La exposición arranca con Primer Amor (1954), realizado a su regreso a Polonia tras sus años de formación en Praga y en París, un bronce que revela la incipiente distorsión de miembros y volúmenes que se llevaría a límites impensables sólo unos meses después, pues la figura femenina en Exhumada, de 1955, muestra ya un cuerpo terrible con extremidades que, si no han sido amputadas, padecen un lacerante dolor expresionista. Tiene esta última obra, esencial para comprender sus primeros pasos, cierta pretensión crítica hacia el ambiente político en Polonia, y en este espíritu perseveró la artista algunos años más, con la realización de un buen número de proyectos de escultura pública conmemorativa, antes de centrarse con obstinación en las propiedades plásticas del cuerpo, el suyo casi siempre, que analizaría con insólito fervor a partir de su propio molde, como en Pierna, de 1962, realizada en escayola, una obra tan delicada como turbadora. Qué dantescos y a la vez qué cercanos son estos fragmentos, y qué difícil es encontrar nuestro lugar frente a ellos. Los moldes ofrecen el rastro del cuerpo que fue, pero en sus formas no podemos dejar de verle a ella.

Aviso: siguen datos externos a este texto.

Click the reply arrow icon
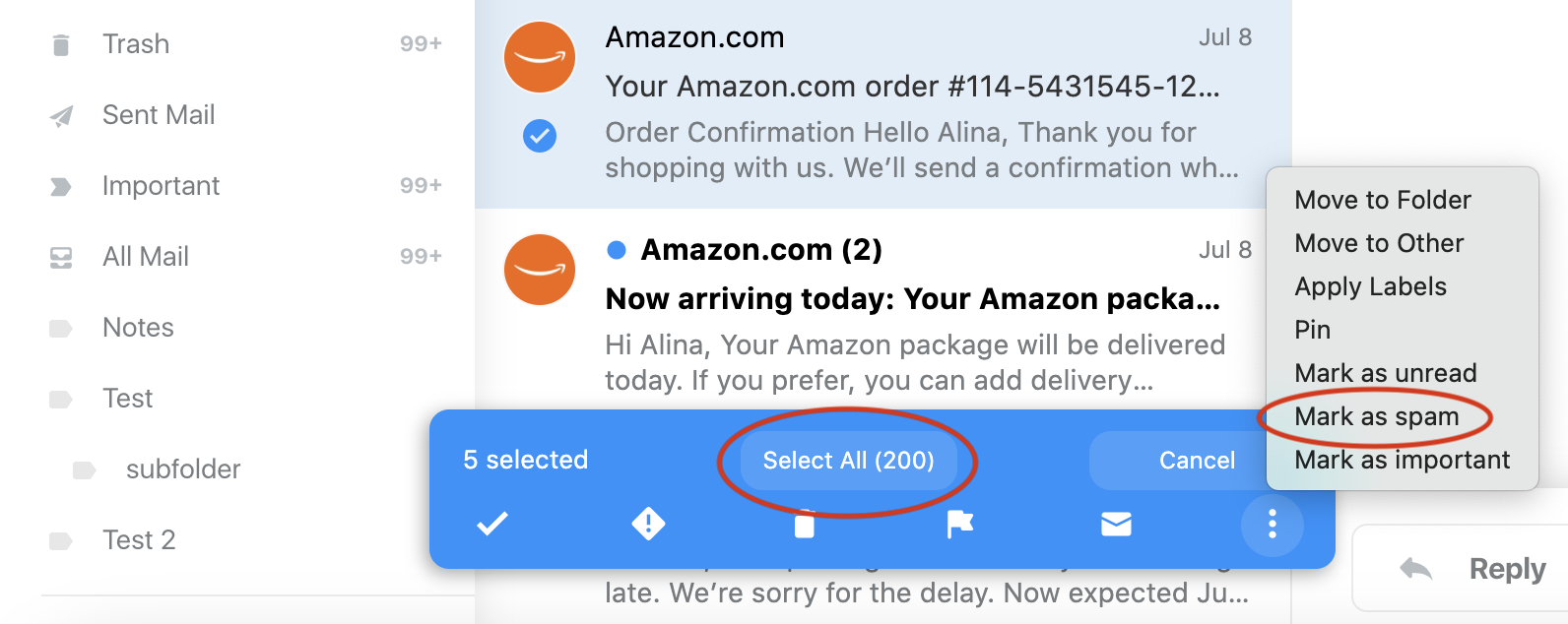 pyautogui.click(x=1416, y=569)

Los diez años que median entre Pierna y la muerte de Szapocznikow en 1972 son años de una producción febril, en los que introduce pautas iconográficas a medio camino entre la tradición surrealista y la estética Pop. Hay una creciente sensualidad en las formas humanas que persisten en su caracter fragmentario y apelan intensamente al deseo (los ecos de Bataille se escuchan con nitidez). Sus superficies son de una viscosidad casi obscena que resultan de la utilización de resinas y otros materiales dúctiles y traslúcidos, como gasas y telas. En algún momento, la artista coqueteó con el diseño y creó lámparas con forma de rostros, pechos, labios… Son más decorativos y pierden intensidad. Lo que despierta mi interés de esos años es el modo de mezclar elementos industriales con moldes de su propio cuerpo, como en Goldfinger (1966), basado en la película homónima. La pieza de un motor de coche se funde aquí con la ilusión de lo mórbido, en clara prefiguración de la obra de artistas contemporáneos como Nairy Baghramian, de quien hablamos no hace mucho en estas páginas, autora de raras formas que semejan prótesis dentales.

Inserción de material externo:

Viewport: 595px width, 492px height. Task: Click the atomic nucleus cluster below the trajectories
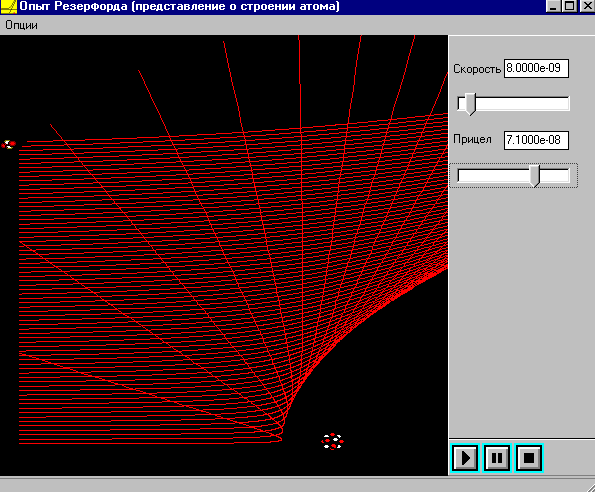332,442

Poco tardaría en llegar la enfermedad, y con ella la desinhibida proyección de sus presagios. Szapocznikow realizó trabajos como El funeral de Alina (1970) o Tumores personificados (1971), en los que fotografías de su rostro y de su gente cercana eran envueltas en gasas, lana de vidrio y poliéster, creando formas esféricas que evocaban los tumores que le consumían. Hay fotografías en las que aparece tumbada, sonriente, junto a ellas. Andaba ya débil entonces, pero su pasión por el arte y por la vida no menguaron nunca. En el año de su muerte realizó un retrato de su hijo Piotr, a quien había adoptado en 1952. Está inspirado en el Cristo yacente de la Pietá del Vaticano, pero Piotr aparece aquí de pie, en raro escorzo, sí, pero resistiéndose a caer, como su madre durante toda su vida.